My amiable companion, however, did not take it amiss—she only laughed with me; and when we had recovered our gravity, she said, "So you find my cousin very ridiculous for throwing up the party?—un peu timide, peut-être?"

"Oh no!" I replied—"only a little hasty."

"Hasty!... Mais que voulez-vous? You do not seem to comprehend his embarrassment."

"Perhaps not fully; but I assure you his embarrassment would have ceased altogether, had he trusted himself with the young lady and her attendant groom: I doubt not that she would have led the way through one of our beautiful pheasant preserves, which are exceedingly well worth seeing; but most certainly she would have been greatly astonished, and much embarrassed in her turn, had your cousin taken it into his head to make love to her."

"You are in earnest?" said she, looking in my face with an air of great interest.

"Indeed I am," I replied; "I am very seriously in earnest; and though I know not the persons of whom we have been speaking, I can venture to assure you positively, that it was only because no gentleman so well recommended as your cousin could be suspected of abusing the confidence reposed in him, that this English father permitted him to accompany the young lady in her morning ride."

"C'est donc un trait sublime!" she exclaimed: "what noble confidence—what confiding honour! It is enough to remind one of the paladins of old."

"I suspect you are quizzing our confiding simplicity," said I; "but, at any rate, do not suspect me of quizzing you—for I have told you nothing more than a very simple and certain fact."

"I doubt it not the least in the world," she replied; "but you are indeed, as I observed at first, superiorly romantic." She appeared to meditate for a moment, and then added, "Mais dites moi un peu ... is not this a little inconsistent with the stories we read in the 'novels of fashionable life' respecting the manner in which husbands are acquired for the young ladies of England?... You refuse yourselves, you know, the privilege of disposing of your daughters in marriage according to the mutual interests of the parties; and therefore, as young ladies must be married, it follows that some other means must be resorted to by the parents. All Frenchmen know this, and they may perhaps for that reason be sometimes too easily induced to imagine that it is intended to lead them into marriage by captivating their senses. This is so natural an inference, that you really must forgive it."

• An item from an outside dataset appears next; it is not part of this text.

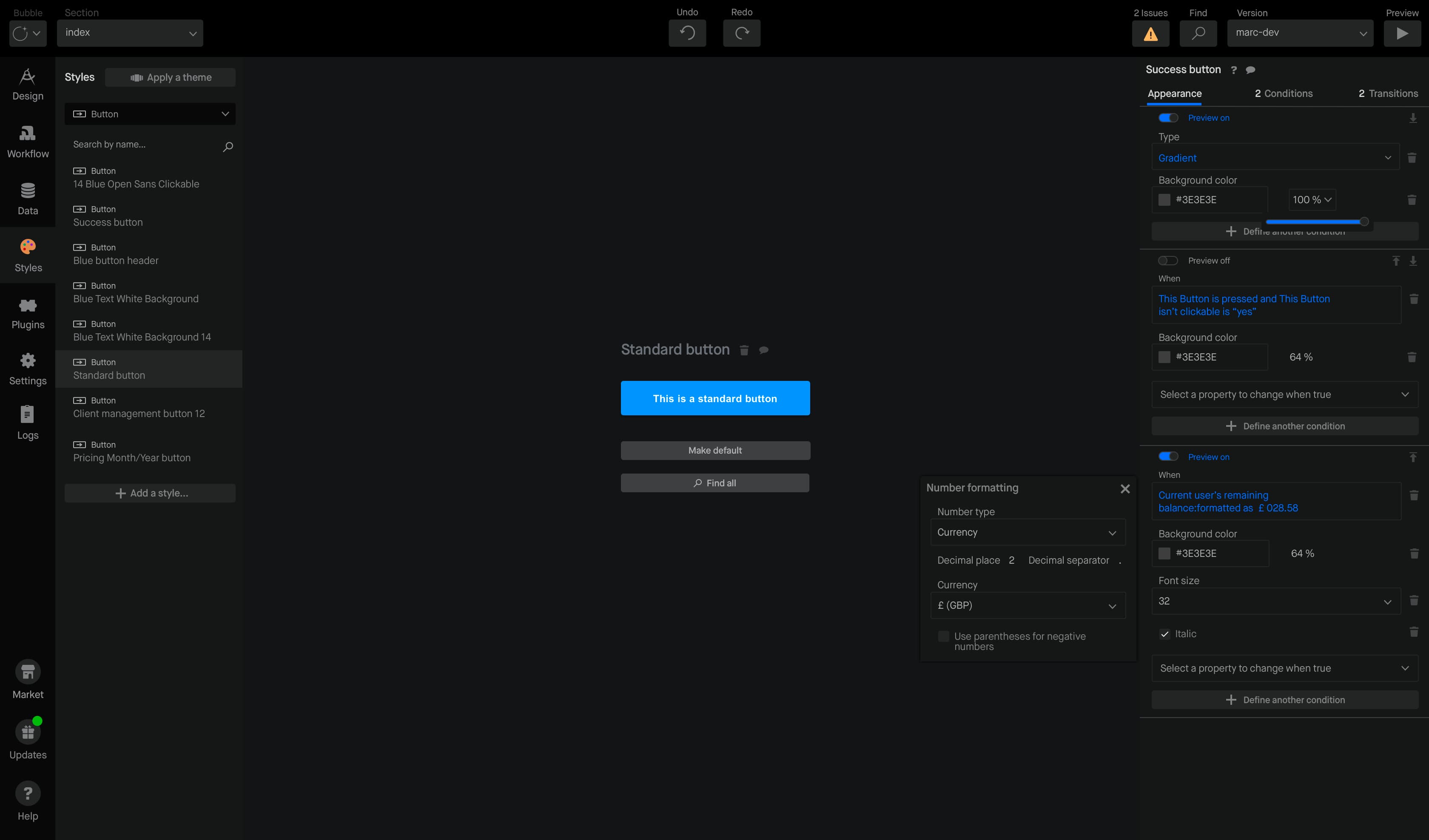Toggle the top Preview on switch
1429x840 pixels.
tap(1167, 118)
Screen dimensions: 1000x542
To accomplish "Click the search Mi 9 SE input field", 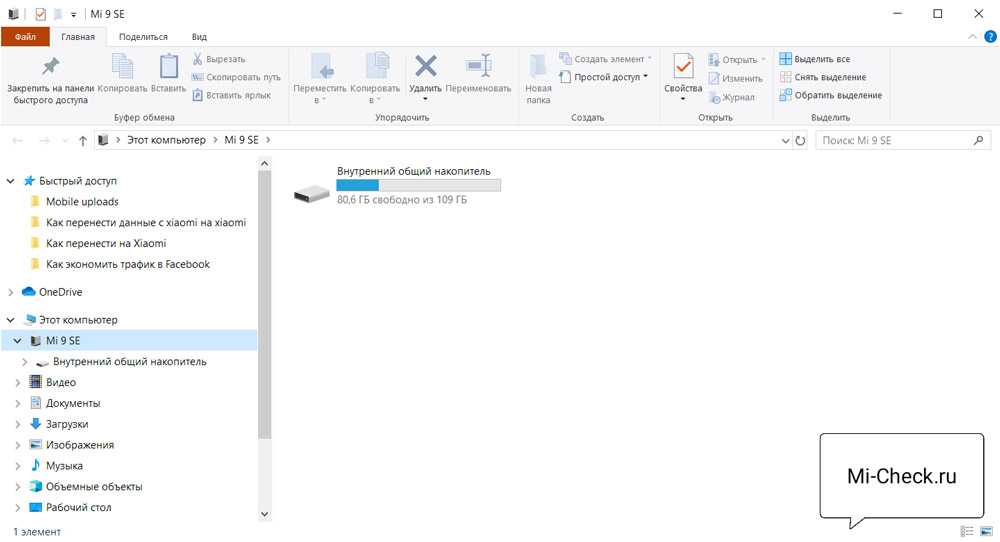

"I forgive it perfectly," I replied; "but as we have agreed not to mystify each other, it would not be fair to leave you in the belief that it is the custom, in order to 'acquire' husbands for the young ladies, that they should be sent on love-making expeditions into the woods with the premier venu. But what you have said enables me to understand a passage which I was reading the other day in a French story, and which puzzled me most exceedingly. It was on the subject of a young girl who had been forsaken by her lover; and some one, reproaching him for his conduct, uses, I think, these words: 'Après l'avoir compromise autant qu'il est possible de compromettre une jeune miss—ce qui n'est pas une chose absolument facile dans la bienheureuse Albion....' This puzzled me more than I can express; because the fact is, that we consider the compromising the reputation of a young lady as so tremendous a thing, that excepting in novels, where neither national manners nor natural probabilities are permitted to check the necessary accumulation of misery on the head of a heroine, it NEVER occurs; and this, not because nothing can compromise her, but because nothing that can compromise her is ever permitted, or, I might almost say, ever attempted. Among the lower orders, indeed, stories of seduction are but too frequent; but our present examination of national manners refers only to the middle and higher classes of society."